Pace pace mapping

Posted on 5 Apr 2015
Tags: running, visualization, python

If you don’t want to hear about code, just scroll down until you see an image!

Matplotlib’s `hexbin` functionality is remarkable, even by the standards of other hexagonal binning packages such as the `hexbin` package for R. To see why, we can take a look into the function’s (judiciously trimmed) docstring:

``````Make a hexagonal binning plot.

Call signature::

hexbin(x, y, C = None, [...]
reduce_C_function = np.mean, [...])

Make a hexagonal binning plot of *x* versus *y*, where *x*,
*y* are 1-D sequences of the same length, *N*. If *C* is *None*
(the default), this is a histogram of the number of occurences
of the observations at (x[i],y[i]).

If *C* is specified, it specifies values at the coordinate
(x[i],y[i]). These values are accumulated for each hexagonal
bin and then reduced according to *reduce_C_function*, which
defaults to numpy's mean function (np.mean).``````

Let’s unpack this in the context of the running visualization I’ve been experimenting with. My raw data is a collection of GPS tracks for my runs, which themselves are a sequence of latitude-longitude coordinates paired with times. With a little processing, these can be coordinates paired with duration spent around that location. The longitude, latitude, and duration are the respective `x`, `y`, and `C`.

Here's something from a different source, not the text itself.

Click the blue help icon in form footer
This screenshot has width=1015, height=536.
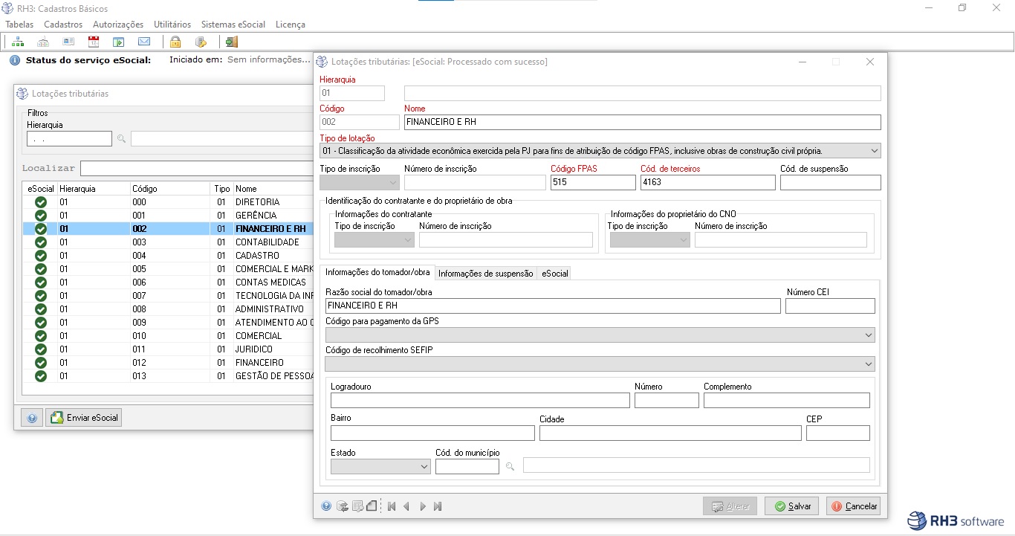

The `reduce_C_function` is just a way of turning a list of values into a number.1 For the visualization that shows the total time spent in each region, I can use the `np.sum` function, which adds up all the durations that have been accumulated into the bin.

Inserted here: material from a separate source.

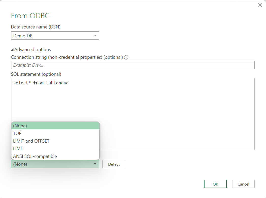Click the From ODBC dialog title
The image size is (266, 198).
(x=30, y=16)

(Exercise to the reader: if `hexbin` didn’t accept `C = None`, what `C` and `reduce_C_function` could you use to recover ordinary histogram behavior?)

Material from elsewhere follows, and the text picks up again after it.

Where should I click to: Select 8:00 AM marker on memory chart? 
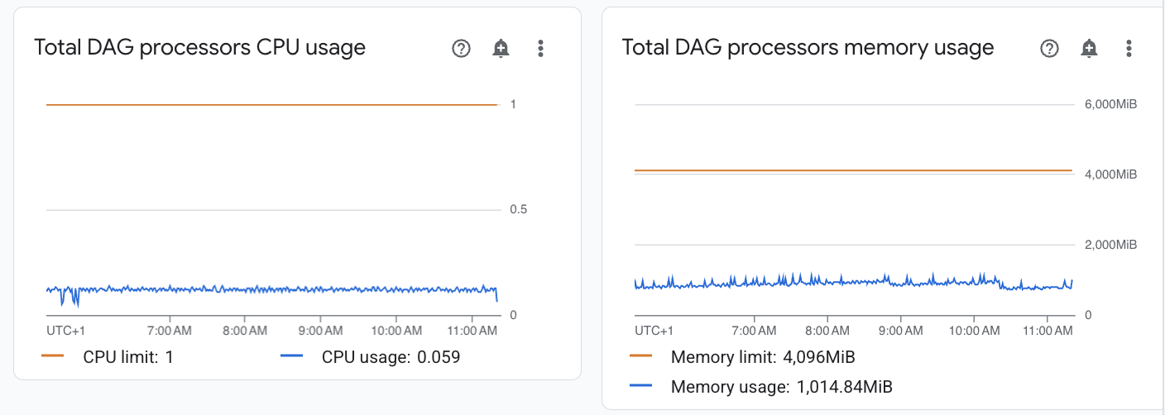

(Exercise to the reader and myself: is there any situation in which the default `reduce_C_function = np.mean` is actually a reasonable choice?)

This is much more generality than I tend to associate with constructing a histogram, but it makes a lot of sense to think about it that way.2 Or at least it pulls apart the two distinct sub-tasks of mapping a point to a bin and then doing something with that point and that bin. Here’s an example of something I can do with that extra generality:

Rather than pairing duration with locations, I pair my pace at the location.3 Then, rather than adding up the values in each region, I take the minimum (fastest) of the paces there to determine its color. It’s darker red where I’m going faster. The darkest red region at the acute angle made by Seekonk River and the Henderson Bridge is probably an artifact; going under the overpass may cause the GPS to behave unreliably.

Overall, the visualization is interesting but the data are too limited to say very much yet. I seem be able to go fastest along Pitman Street, which has the triple distinction of being a straightaway, at a very gentle slope, and at the beginning/end of many of my runs. I’m slowest in the curving trails of Blackstone Park.

It’s probably worth going through the menagerie of standard visualizations and seeing where else a count can be replaced with a more generic reduction.

1. This is, confusingly, not a function to be fed into the reduce (higher-order) function along with a list and an accumulator.

Otherwise, this would have been a wonderful Greenspun’s tenth rule sighting.

2. It also suggests an even more powerful generalization. In the online algorithm setting, `x`, `y`, and `C` would just be streams of data. Reduction could then occur every time a new value is mapped to a bin, rather than at some final time that may never occur. Some reduction functions (e.g., maximum) would be immediate to adapt while others (e.g., mean) would require accumulating additional data beyond the value of interest.

3. Using at least 12 second time windows is apparently enough to give realistic-seeming paces. Since I’m only concerned with the fastest pace at a location, I’m somewhat robust to situations where I’m running in a serpentine fashion. The net displacement in that window may underestimate the distance I’ve covered, but I’m probably not going that fast anyways.